Laser-induced breakdown spectroscopy (LIBS) is a spectroscopic analytic technique with great application potential because of its unique advantages for online/in-situ detection. However, due to the spatially inhomogeneity and drastically temporal varying nature of its emission source, the laser-induced plasma, it is difficult to find or hard to generate an appropriate spatiotemporal window for high repeatable signal collection with lower matrix effects. The quantification results of traditional physical principle based calibration model are unsatisfactory since these models were not able to compensate for complicate matrix effects as well as signal fluctuation. Machine learning is an emerging approach, which can intelligently correlated the complex LIBS spectral data with its qualitative or/and quantitative composition by establishing multivariate regression models with greater potential to reduce the impacts of signal fluctuation and matrix effects, therefore achieving relatively better qualitative and quantitative performance. In this review, the progress of machine learning application in LIBS is summarized from two main aspects: i) Pre-processing data for machine learning model, including spectral selection, variable reconstruction, and denoising to improve qualitative/quantitative performance; ii) Machine learning methods for better quantification performance with reduction of the impact of matrix effect as well as LIBS spectra fluctuations. The review also points out the issues that researchers need to address in their future research on improving the performance of LIBS analysis using machine learning algorithms, such as restrictions on training data, the disconnect between physical principles and algorithms, the low generalization ability and massive data processing ability of the model.

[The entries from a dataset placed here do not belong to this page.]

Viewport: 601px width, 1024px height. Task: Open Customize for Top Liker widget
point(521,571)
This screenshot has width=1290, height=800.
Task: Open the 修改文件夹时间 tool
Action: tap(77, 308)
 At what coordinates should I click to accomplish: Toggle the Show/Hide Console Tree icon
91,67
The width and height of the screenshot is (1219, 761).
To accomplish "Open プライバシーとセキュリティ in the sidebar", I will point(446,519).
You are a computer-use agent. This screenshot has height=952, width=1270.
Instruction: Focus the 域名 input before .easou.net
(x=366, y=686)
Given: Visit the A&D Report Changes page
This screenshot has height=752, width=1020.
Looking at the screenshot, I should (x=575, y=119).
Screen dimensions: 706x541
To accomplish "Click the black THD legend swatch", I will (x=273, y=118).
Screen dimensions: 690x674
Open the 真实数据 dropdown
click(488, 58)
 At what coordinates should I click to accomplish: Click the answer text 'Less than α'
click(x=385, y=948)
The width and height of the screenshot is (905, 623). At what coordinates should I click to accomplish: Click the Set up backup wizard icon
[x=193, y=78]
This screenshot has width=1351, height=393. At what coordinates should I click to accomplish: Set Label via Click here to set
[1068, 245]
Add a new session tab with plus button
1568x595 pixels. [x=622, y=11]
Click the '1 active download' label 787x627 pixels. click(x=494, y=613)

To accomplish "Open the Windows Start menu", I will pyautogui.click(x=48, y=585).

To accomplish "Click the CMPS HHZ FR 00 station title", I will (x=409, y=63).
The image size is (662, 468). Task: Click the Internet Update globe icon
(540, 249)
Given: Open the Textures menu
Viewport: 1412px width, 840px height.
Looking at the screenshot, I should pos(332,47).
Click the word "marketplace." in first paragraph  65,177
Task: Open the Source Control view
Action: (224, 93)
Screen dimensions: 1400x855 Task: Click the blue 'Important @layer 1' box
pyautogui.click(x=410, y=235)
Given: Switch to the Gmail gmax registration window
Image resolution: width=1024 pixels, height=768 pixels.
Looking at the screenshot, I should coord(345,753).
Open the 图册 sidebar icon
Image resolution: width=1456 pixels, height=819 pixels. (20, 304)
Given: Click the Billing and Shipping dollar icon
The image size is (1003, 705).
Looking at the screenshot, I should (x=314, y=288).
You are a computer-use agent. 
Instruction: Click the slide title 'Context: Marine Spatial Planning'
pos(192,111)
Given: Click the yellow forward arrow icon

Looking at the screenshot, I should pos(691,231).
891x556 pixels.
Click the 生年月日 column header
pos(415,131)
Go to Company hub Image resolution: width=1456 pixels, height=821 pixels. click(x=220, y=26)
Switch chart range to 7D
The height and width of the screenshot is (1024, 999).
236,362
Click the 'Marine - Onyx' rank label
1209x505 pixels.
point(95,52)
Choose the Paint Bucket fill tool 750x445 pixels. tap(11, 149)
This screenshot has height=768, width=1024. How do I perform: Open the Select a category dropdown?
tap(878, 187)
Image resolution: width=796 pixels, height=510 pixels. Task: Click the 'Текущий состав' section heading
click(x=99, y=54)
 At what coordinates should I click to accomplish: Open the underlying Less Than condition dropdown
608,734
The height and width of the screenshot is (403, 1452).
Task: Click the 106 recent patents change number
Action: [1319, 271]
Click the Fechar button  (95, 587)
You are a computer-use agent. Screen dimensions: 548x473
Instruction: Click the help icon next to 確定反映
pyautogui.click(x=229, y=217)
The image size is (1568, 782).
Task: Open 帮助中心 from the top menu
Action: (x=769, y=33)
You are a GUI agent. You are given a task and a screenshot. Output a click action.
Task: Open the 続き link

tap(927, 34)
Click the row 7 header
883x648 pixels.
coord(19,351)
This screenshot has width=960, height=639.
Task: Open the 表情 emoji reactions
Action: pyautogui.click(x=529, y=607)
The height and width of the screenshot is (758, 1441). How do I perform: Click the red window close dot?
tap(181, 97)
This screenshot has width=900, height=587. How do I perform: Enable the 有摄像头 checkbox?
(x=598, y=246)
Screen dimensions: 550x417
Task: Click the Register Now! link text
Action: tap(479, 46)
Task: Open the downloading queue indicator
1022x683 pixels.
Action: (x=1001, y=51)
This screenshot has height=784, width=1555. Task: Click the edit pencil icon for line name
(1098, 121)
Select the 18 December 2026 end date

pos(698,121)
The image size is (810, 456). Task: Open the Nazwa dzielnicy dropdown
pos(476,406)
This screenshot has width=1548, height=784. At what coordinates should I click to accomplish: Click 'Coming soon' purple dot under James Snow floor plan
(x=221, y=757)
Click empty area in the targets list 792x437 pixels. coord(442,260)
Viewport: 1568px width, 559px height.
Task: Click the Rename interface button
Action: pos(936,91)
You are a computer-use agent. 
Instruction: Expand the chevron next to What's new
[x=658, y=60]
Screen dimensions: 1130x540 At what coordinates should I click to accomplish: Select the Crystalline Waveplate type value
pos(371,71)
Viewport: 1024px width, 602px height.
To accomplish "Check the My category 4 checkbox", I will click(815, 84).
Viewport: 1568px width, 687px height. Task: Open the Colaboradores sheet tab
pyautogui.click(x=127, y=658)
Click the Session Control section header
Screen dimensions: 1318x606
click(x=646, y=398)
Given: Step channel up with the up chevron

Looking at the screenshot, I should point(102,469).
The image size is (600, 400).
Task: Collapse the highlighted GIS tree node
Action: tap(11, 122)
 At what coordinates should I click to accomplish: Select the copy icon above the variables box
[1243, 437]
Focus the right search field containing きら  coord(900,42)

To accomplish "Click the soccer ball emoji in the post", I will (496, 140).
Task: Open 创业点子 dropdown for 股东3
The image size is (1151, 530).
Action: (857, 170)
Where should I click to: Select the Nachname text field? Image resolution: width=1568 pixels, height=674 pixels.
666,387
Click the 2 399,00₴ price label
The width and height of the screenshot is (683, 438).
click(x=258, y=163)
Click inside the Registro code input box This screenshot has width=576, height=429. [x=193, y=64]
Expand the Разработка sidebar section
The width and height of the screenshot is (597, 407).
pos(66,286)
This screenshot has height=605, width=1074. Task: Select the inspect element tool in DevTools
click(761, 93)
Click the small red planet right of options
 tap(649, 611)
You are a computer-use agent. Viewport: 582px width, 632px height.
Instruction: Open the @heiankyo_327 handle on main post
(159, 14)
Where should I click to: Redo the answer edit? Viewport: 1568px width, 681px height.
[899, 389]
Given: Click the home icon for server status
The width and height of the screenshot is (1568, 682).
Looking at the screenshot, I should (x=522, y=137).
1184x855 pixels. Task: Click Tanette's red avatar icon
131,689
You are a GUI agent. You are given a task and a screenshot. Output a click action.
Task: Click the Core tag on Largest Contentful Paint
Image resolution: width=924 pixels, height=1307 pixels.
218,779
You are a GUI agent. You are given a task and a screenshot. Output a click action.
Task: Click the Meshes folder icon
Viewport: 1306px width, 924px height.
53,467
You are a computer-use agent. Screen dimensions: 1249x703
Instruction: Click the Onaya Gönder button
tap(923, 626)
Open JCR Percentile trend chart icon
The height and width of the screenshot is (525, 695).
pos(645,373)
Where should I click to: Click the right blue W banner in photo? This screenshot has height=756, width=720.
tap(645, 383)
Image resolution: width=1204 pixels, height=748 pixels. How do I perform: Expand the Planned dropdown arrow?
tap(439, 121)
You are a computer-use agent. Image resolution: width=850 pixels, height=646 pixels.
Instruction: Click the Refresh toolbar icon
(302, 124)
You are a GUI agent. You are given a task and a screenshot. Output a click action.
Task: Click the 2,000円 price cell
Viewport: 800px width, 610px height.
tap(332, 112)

激光诱导击穿光谱（LIBS）是一种具有巨大应用潜力的光谱分析技术，因其在线/原位检测的独特优势。然而，由于其发射源激光诱导等离子体的空间不均匀性和剧烈的时间变化性质，很难找到或难以生成适当的时空窗口来以较低的基质效应进行高可重复信号收集。传统基于物理原理的校准模型的量化结果并不令人满意，因为这些模型无法补偿复杂的矩阵效应以及信号波动。机器学习是一种新兴的方法，通过建立具有更大潜力的多元回归模型，将复杂的LIBS光谱数据与其定性或/和定量成分智能关联起来，以减少信号波动和矩阵效应的影响，从而获得相对更好的定性和定量结果表现。本文从两个主要方面总结了机器学习在LIBS中的应用进展：i）机器学习模型的数据预处理，包括光谱选择、变量重建和去噪，以提高定性/定量性能； ii) 机器学习方法可实现更好的量化性能，减少基质效应和 LIBS 光谱波动的影响。 综述还指出了研究人员在未来利用机器学习算法提高LIBS分析性能的研究中需要解决的问题，如训练数据的限制、物理原理与算法的脱节、泛化能力低和海量数据等。模型的处理能力。